Через несколько минут весть о злодейском покушении на государя стрелой облетела Петербург. Одними из первых об этом узнали Цесаревич и Цесаревна в Аничковом дворце. Александр, в чем был, сразу бросился на улицу, на первом попавшемся извозчике помчался в Зимний. Мария Федоровна с детьми прибыла туда следом. На парадной мраморной лестнице там и тут виднелись следы крови. Император лежал на кушетке в своем кабинете, около письменно стола, почти под портретом дочери Марии. Глаза были закрыты, и мертвенно-бледный цвет лица свидетельствовал о безнадежном состоянии.
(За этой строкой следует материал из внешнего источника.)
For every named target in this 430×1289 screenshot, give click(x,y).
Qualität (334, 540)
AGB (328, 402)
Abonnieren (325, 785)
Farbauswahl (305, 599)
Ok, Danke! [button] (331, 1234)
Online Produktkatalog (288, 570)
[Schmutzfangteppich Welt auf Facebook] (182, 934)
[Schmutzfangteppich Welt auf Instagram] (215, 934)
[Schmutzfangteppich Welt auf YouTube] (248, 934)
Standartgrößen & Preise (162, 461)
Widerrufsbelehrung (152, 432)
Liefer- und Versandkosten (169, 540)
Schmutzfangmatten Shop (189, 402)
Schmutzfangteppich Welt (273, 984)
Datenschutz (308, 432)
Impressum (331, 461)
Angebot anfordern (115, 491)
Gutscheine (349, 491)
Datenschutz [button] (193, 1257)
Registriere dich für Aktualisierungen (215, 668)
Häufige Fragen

Через три дня Мария Федоровна в письме к матери описала то кошмарное зрелище, которое ей открылось: «Бедный безвинный Император, видеть его в этом жутком состоянии было душераздирающе! Лицо, голова и верхняя часть тела были невредимы, но ноги – абсолютно размозжены и вплоть до колен разорваны в клочья, так что я сначала не могла понять, что, собственно, я вижу – окровавленную массу и половину сапога на правой ноге и половину ступни – на левой. Никогда в жизни я не видела ничего подобного. Нет, это было ужасно!»
Около умирающего суетились врачи, металась княгиня Юрьевская, отдававшая распоряжения медикам и прислуге. Старого протопресвитера Рождественского так трясло, что он с трудом держался на ногах, но успел причастить умирающего, в бессознательном состоянии сумевшего проглотить святое причастие. В ранних мартовских сумерках 1 марта 1881 года Император Александр II испустил свой последний вздох, и душа его отлетела. Когда лейб-медик С. П. Боткин (1832–1889) объявил об этом, то новый Император Александр III бросился перед телом отца на колени, рыдая навзрыд. Это был первый случай в жизни, когда он так открыто проявлял свои чувства на публике. Рыдали и многие другие.
Затем новый самодержец поднялся, увидел княгиню Юрьевскую, находившуюся в полуобморочном состоянии, подошел к ней и обнял. К телу усопшего начали подходить другие родственники, приближенные, высшие сановники империи. Смерть монаха сняла все возражения, затмила все прошлые обиды и унижения. Императорская фамилия, двор, огромная Россия искренне горевали по поводу безвременной кончины царя.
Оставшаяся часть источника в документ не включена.